Coalition ajoute un avenant « Réponse aux deepfakes » à ses polices d’assurance cyber dans plusieurs pays. Objectif : aider les entreprises à analyser, faire retirer et gérer l’impact réputationnel de contenus générés par l’IA.
Portés par la progression rapide de l’intelligence artificielle générative, les deepfakes, trucages numériques imitant l’identité de personnes réelles, s’installent désormais durablement dans le paysage mondial. En 2024, 33 % des Français déclaraient à l’Ifop savoir distinguer une photo ou une vidéo créée par une IA d’un contenu authentique. Et si les jeunes se étaient plus confiants, 55 % s’estimant en être capables, quand ils sont confrontés à des deepfakes, 94 % des Français se trompent pourtant au moins une fois sur l’authenticité des images. Pour faire face à ce risque croissant, Coalition, fournisseur d’assurance cyber, annonce l’ajout d’un avenant « Réponse aux deepfakes » à ses polices dans le monde entier. Présentée en décembre dernier, cette évolution vise à aider les entreprises à faire face à des contenus générés par l’intelligence artificielle susceptibles d’entraîner un dommage réputationnel.
« Les entreprises peuvent prendre toutes les précautions nécessaires – verrouiller les réseaux, ignorer les demandes frauduleuses de transfert de fonds, se conformer aux lois sur la protection de la vie privée – et, malgré tout, voir leur réputation endommagée par un deepfake », affirme Tiago Henriques, Chief Underwriting Officer chez Coalition. « L’avenant “Réponse aux deepfakes” de Coalition aide les entreprises à réagir et à se remettre de ces situations potentiellement dommageables grâce à un soutien spécialisé, aussi bien au niveau technique que juridique, et avec un accompagnement pour maintenir la réputation de l’entreprise. »
Coalition cite notamment des scénarios où un deepfake ferait tenir à un PDG d’entreprise des propos controversés susceptibles de nuire à la réputation de l’entreprise, ou mettrait en scène un collaborateur parlant de manière négative des produits de l’entreprise afin d’influencer le cours des actions. L’assureur indique que l’avenant doit permettre aux courtiers de proposer à leurs clients une couverture alignée sur l’évolution des risques, à mesure que le paysage de l’IA évolue.

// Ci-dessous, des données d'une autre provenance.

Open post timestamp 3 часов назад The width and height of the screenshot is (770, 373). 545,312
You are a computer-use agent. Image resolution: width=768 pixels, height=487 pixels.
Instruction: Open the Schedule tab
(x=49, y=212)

« L’assurance cyber est conçue pour répondre à l’évolution des risques numériques. À mesure que de nouveaux risques, comme les deepfakes, apparaissent, ils deviennent plus sophistiqués et plus difficiles à détecter. Il est dès lors crucial, pour les entreprises, de s’appuyer sur un partenaire leur offrant la certitude de pouvoir les aider à se remettre d’un éventuel incident. » déclare Michael Phillips, Head of Cyber Portfolio Underwriting chez Coalition. Coalition ajoute : « Notre avenant “Réponse aux deepfakes” apporte de la clarté sur le niveau de support que nous offrons, afin d’atténuer l’impact préjudiciable des usurpations d’identité générées par l’IA. »

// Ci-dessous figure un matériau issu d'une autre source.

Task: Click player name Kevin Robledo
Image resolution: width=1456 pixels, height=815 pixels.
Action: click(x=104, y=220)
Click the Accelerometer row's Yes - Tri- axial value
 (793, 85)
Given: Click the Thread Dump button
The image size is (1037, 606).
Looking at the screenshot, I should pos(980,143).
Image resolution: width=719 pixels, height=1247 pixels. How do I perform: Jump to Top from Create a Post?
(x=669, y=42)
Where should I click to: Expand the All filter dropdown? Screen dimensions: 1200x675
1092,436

Concrètement, la police inclut : une analyse technique par un prestataire dédié dans l’analyse des deepfakes, incluant un rapport écrit sur le deepfake suspecté, un travail juridique pour demander le retrait des deepfakes des plateformes en ligne, et un soutien d’un cabinet de relations publiques dans la préparation d’un plan de communication de crise.
L’avenant est disponible en France, aux États-Unis (sur une base « non admise »), au Royaume-Uni, au Canada (Québec inclus), en Australie, en Allemagne, au Danemark et en Suède.